Яна-Мария Курмангалина

Дети солнечного огня

Античный герой
                   

С. Б. Джимбинову
I  
Солнечной Аттики выбелен известняк,  
смотрится в море южный Пелопоннес.  
Время — на пять теней, на один сквозняк,  
солнце клонится вниз, обретая вес.  


Скоро пойдут дорийцы ловить прилив,  
путник усталый — пресной искать воды.  
Скоро пойдут данайцы снимать с олив  
темные золотистые их плоды.  


Солнце глядит на Аргос, ползет с холмов,  
тянется вечер пыльной тропой к богам, —  
в Аттику до Афин, где у всех домов  
стены белы и падает свет к ногам.  


Страстным тетраметром уличная строфа  
ляжет на память, чтобы сменять века, —  
там где любимец музы Аристофан,  
щурясь от солнца, смотрит на облака.  
II  
Анаксимандр не спит. Сбегает по плечам    
вселенский тихий свет сквозь лунную дыру,    
где Апейрон плывет — начало всех начал,    
и неба полотно трепещет на ветру.    


Анаксимандр не спит. Бессонны и вольны    
раздумья и тоска, где город за спиной,    
где Никты бродит тень под заговор волны,    
и солнце до утра ушло за край земной.    

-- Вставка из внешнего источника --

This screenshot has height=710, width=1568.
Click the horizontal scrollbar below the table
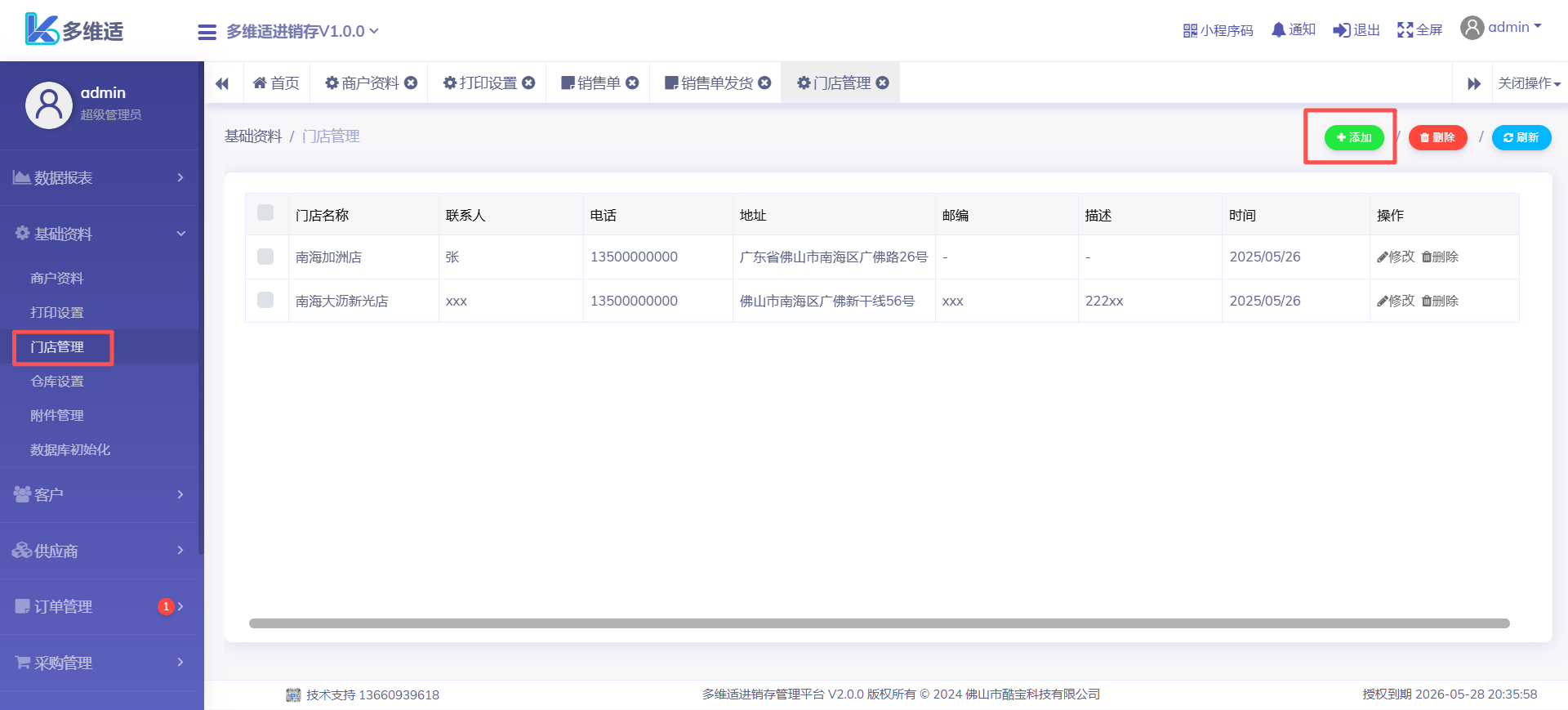[x=879, y=623]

Есть время чтоб смотреть как тают корабли,    
в морскую темноту ныряя как в проем,    
земного вещества высчитывать объем,    
и верить, что не тьма — огонь вокруг земли.  
III  
Андрокл, мой друг, выходи на бой.  
Мы снова встретились здесь с тобой —  
из всех двуногих существ навек    
единственный человек  


ты, пред которым как прежде слаб  
лев и невольник. Такой же раб,  
такой же пленник своей страны —  
мы в этом теперь равны.  


Андрокл, мой друг, убери свой щит.  
Ревут трибуны, — их рев, как шип,  
в песок вонзается, в тонкий нерв  
земли, и взмывает вверх.  


Сквозь боль и страх ты меня узнал,  
цвет неба синий, цвет крови ал.  
Пусть видят боги — в ответ врагам  
ложусь я к твоим ногам.  


Андрокл, ты слышишь, мой верный брат,  
о чем они все молчат?  

***  


В субботу 14 июня 1919 года два человека начали исторический перелёт      
на демилитаризированном биплане Vickers «Vimy» IV.    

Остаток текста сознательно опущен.